Hmm. I obviously need to study fractals a bit.
I thought they just had nice properties which was why they were interesting.

Do you know any good links that would explain what you just said Mark?

― mei (mei), Wednesday, 21 April 2004 05:55 (twenty-two years ago)

They aren't simply pretty things with no meaning: the similarity between the outputs of certain fractals and certain natural things is very striking - there's a great example of an image output by a simple maths formula (not at home so I can't dig it out) which is instantly identifiable by a botanist as a particular fern. Fractals are proving of practical use in some areas too, but again I'll have to dig up some references and examples when I'm at home, if anyone cares.
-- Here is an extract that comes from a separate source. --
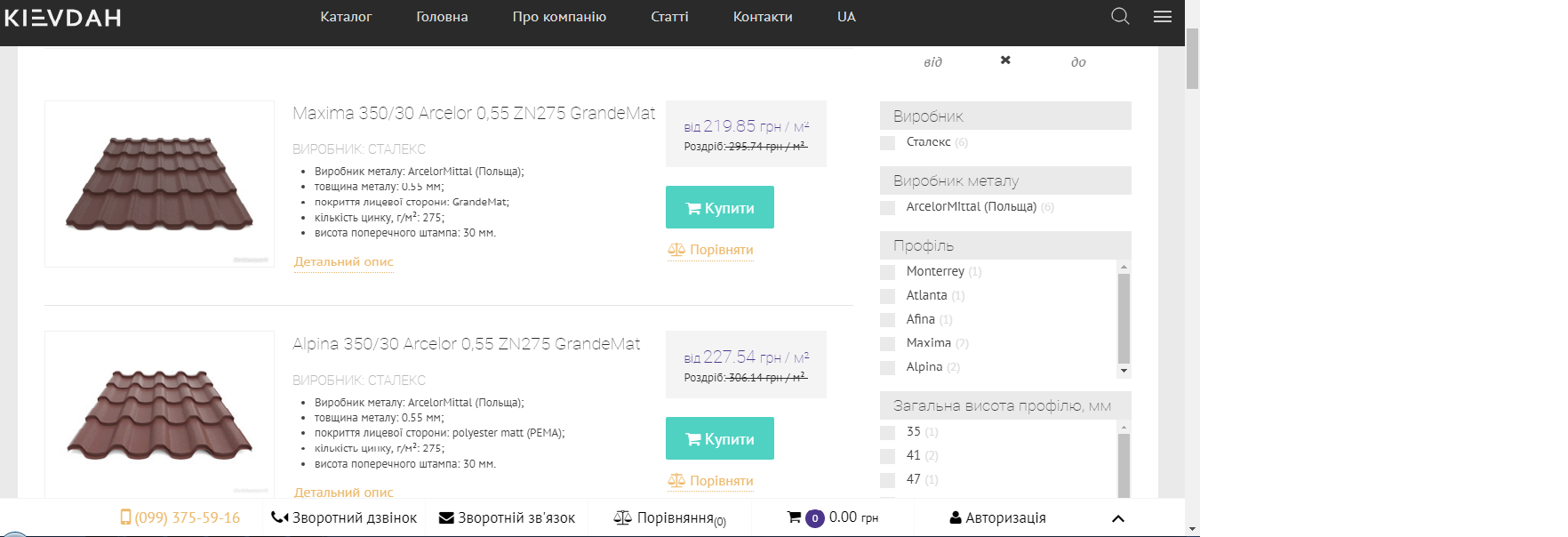Click the phone number (099) 375-59-16
The image size is (1568, 537).
point(180,517)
There's a pretty good basic book on fractals in that copiously illustrated Introducing series, and it is available quite cheaply in many remainder bookstores.

― Martin Skidmore (Martin Skidmore), Wednesday, 21 April 2004 08:22 (twenty-two years ago)
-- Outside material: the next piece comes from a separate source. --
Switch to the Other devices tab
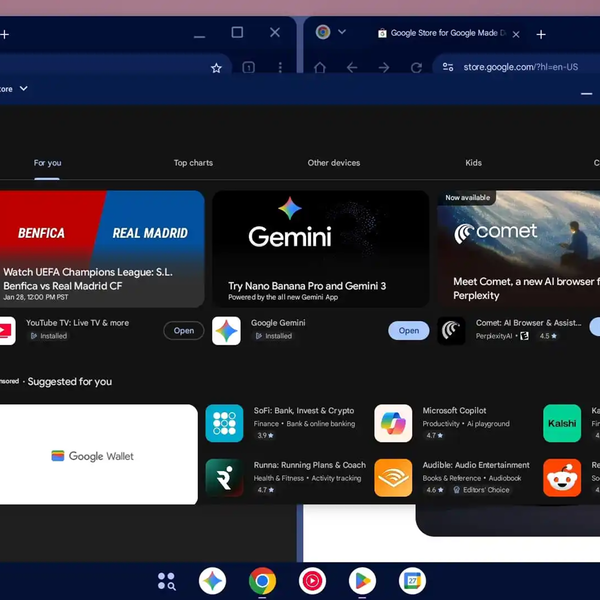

The reason I asked is not, unfortunately, because I want to travel around britain in a boat, but because I want to measure the fractal length of some broken eggshells.

― hmmm (hmmm), Wednesday, 21 April 2004 08:36 (twenty-two years ago)

The simplest self-similar maths object I can think of is probably the sequence 1/2, 1/4, 1/8...1/2^n...

Does that count as a fractal?

I've never heard of the 'introducing series' martin, is there a full name?

― mei (mei), Wednesday, 21 April 2004 18:01 (twenty-two years ago)

They all start with that word: the one I refer to is Introducing Fractal Geometry, by Nigel Lesmoir-Gordon, Will Rood and Ralph Edney. Cost me £2.99.

― Martin Skidmore (Martin Skidmore), Wednesday, 21 April 2004 18:21 (twenty-two years ago)

six years pass...

RIP Benoît Mandelbrot

― Euler, Saturday, 16 October 2010 17:06 (fifteen years ago)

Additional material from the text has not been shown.